> DIRECTIONS
Type out each entry exactly as it appears, but keep every image out.

> RECORDS PROVIDED
------------------------------------

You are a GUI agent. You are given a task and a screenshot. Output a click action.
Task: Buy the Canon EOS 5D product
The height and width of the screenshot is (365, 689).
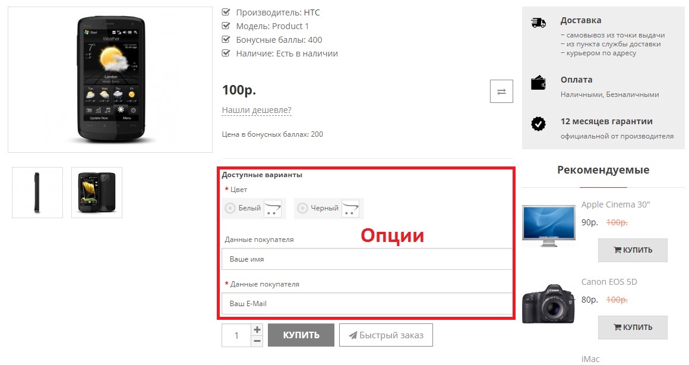click(633, 328)
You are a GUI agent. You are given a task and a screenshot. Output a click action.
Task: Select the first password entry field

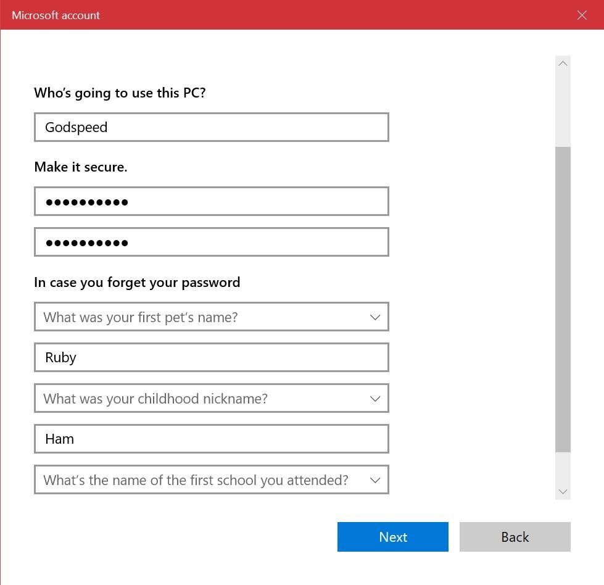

------------------------------------

> REPLY TO THE EXERCISE
You are a GUI agent. You are given a task and a screenshot. Output a click action.
Task: Buy the Canon EOS 5D product
The height and width of the screenshot is (365, 689).
click(633, 328)
You are a GUI agent. You are given a task and a screenshot. Output a click action.
Task: Select the first password entry field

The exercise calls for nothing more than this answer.